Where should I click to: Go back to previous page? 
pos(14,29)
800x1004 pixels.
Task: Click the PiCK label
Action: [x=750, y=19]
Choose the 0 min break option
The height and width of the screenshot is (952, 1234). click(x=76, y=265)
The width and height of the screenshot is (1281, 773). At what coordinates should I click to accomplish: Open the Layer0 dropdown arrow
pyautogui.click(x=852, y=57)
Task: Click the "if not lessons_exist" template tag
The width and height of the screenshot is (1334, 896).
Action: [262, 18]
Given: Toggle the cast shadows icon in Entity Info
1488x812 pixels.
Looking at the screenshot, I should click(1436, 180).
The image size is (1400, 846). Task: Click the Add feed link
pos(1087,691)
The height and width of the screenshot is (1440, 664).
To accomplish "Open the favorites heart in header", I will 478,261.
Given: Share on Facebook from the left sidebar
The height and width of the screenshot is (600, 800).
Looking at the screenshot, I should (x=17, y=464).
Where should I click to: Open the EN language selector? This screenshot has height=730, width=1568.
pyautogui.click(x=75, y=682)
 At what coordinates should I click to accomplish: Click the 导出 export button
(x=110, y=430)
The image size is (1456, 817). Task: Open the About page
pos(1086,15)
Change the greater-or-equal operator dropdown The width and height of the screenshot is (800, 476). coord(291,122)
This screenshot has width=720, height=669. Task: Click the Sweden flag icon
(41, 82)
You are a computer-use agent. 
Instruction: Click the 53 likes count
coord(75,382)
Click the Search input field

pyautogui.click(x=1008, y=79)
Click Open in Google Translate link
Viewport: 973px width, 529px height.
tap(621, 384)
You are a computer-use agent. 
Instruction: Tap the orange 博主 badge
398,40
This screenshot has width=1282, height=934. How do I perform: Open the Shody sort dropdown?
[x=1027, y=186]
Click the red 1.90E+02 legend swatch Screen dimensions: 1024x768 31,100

+++

> _REQUIRED WORK_
Only an exact retyping of the full data will do.

> _EXERCISE ANSWER_
Where should I click to: Go back to previous page? 
pos(14,29)
800x1004 pixels.
Task: Click the PiCK label
Action: [x=750, y=19]
Choose the 0 min break option
The height and width of the screenshot is (952, 1234). click(x=76, y=265)
The width and height of the screenshot is (1281, 773). At what coordinates should I click to accomplish: Open the Layer0 dropdown arrow
pyautogui.click(x=852, y=57)
Task: Click the "if not lessons_exist" template tag
The width and height of the screenshot is (1334, 896).
Action: [262, 18]
Given: Toggle the cast shadows icon in Entity Info
1488x812 pixels.
Looking at the screenshot, I should click(1436, 180).
The image size is (1400, 846). Task: Click the Add feed link
pos(1087,691)
The height and width of the screenshot is (1440, 664).
To accomplish "Open the favorites heart in header", I will 478,261.
Given: Share on Facebook from the left sidebar
The height and width of the screenshot is (600, 800).
Looking at the screenshot, I should (x=17, y=464).
Where should I click to: Open the EN language selector? This screenshot has height=730, width=1568.
pyautogui.click(x=75, y=682)
 At what coordinates should I click to accomplish: Click the 导出 export button
(x=110, y=430)
The image size is (1456, 817). Task: Open the About page
pos(1086,15)
Change the greater-or-equal operator dropdown The width and height of the screenshot is (800, 476). coord(291,122)
This screenshot has width=720, height=669. Task: Click the Sweden flag icon
(41, 82)
You are a computer-use agent. 
Instruction: Click the 53 likes count
coord(75,382)
Click the Search input field

pyautogui.click(x=1008, y=79)
Click Open in Google Translate link
Viewport: 973px width, 529px height.
tap(621, 384)
You are a computer-use agent. 
Instruction: Tap the orange 博主 badge
398,40
This screenshot has width=1282, height=934. How do I perform: Open the Shody sort dropdown?
[x=1027, y=186]
Click the red 1.90E+02 legend swatch Screen dimensions: 1024x768 31,100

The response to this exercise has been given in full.